Wang Yi heads to Dublin as Ireland’s role in US-China rivalry comes into focus
Chinese foreign minister likely to press case for maintaining ties despite Ireland’s vulnerability to US policy shifts under Donald Trump

For a small island of just over 5 million people on Europe’s western edge, Ireland is playing an outsize role in the travel plans of China’s top leadership.
Chinese Foreign Minister Wang Yi is scheduled to land in Dublin on Sunday to meet his Irish counterpart Simon Harris and Irish Prime Minister Micheal Martin on Monday, off the back of a visit to Britain on Thursday and a frenzied weekend of diplomacy in Munich.
At the Munich Security Conference, Wang is expected to meet top diplomats from the United States, the European Union, Germany, Ukraine and others. In such heavyweight company, Ireland – a geopolitical minnow – stands out.
In isolation, though, the trip is easy to understand. Over a decade as foreign minister and in more than 70 trips to Europe – including Russia and the Caucuses, Wang has never been to Ireland, according to a database kept by Sense Hofstede, an independent researcher on China.
In trade terms, Ireland also punches above its weight. It is one of the only European countries to have a trade surplus with China – almost US$13 billion last year, according to calculations based on Chinese customs statistics.

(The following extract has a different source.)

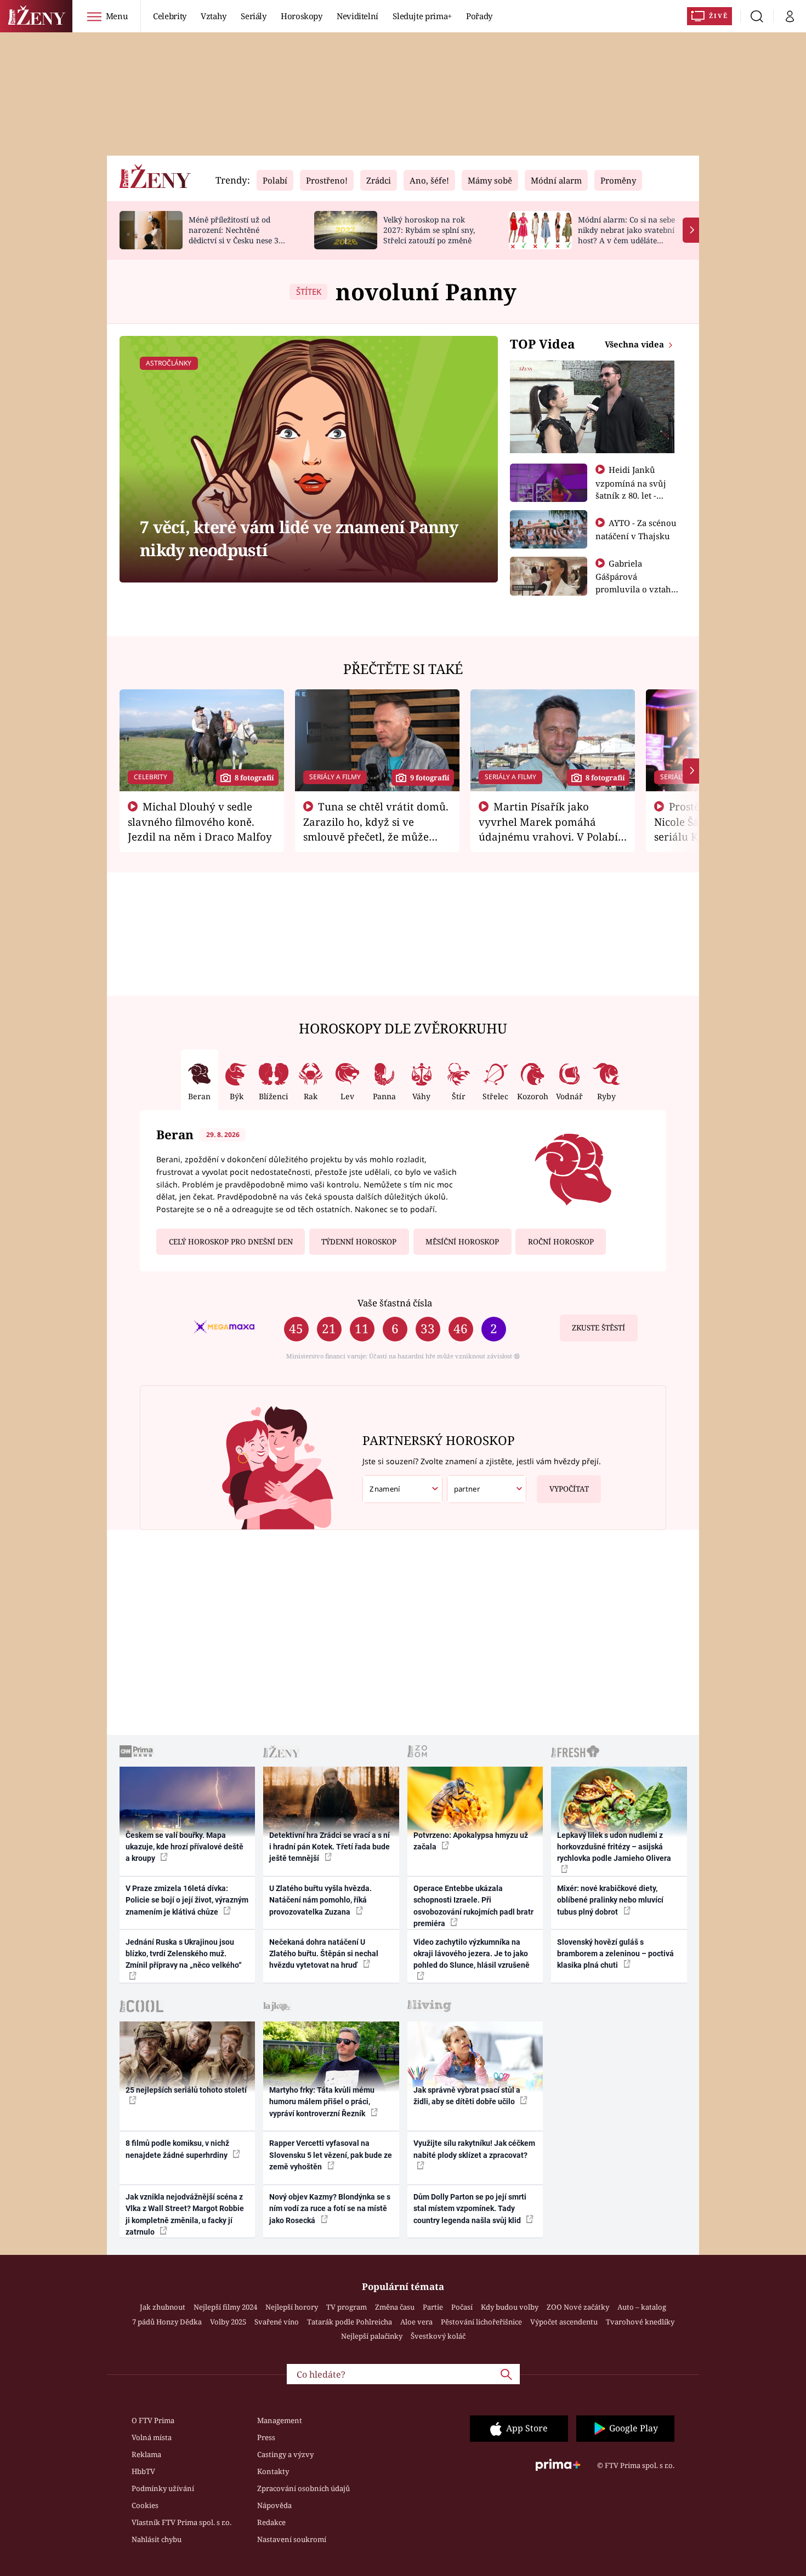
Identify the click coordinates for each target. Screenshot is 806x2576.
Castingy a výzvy (285, 2454)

Furthermore, with a new Irish government installed in December, Wang will surely be keen to press the case for maintaining ties with Beijing at an increasingly fraught geopolitical moment.
“It could be to do with the formation of a new Irish government and to try to keep them on side,” said Alexander Davey, an analyst at the Mercator Institute for China Studies, who monitors Sino-Irish ties.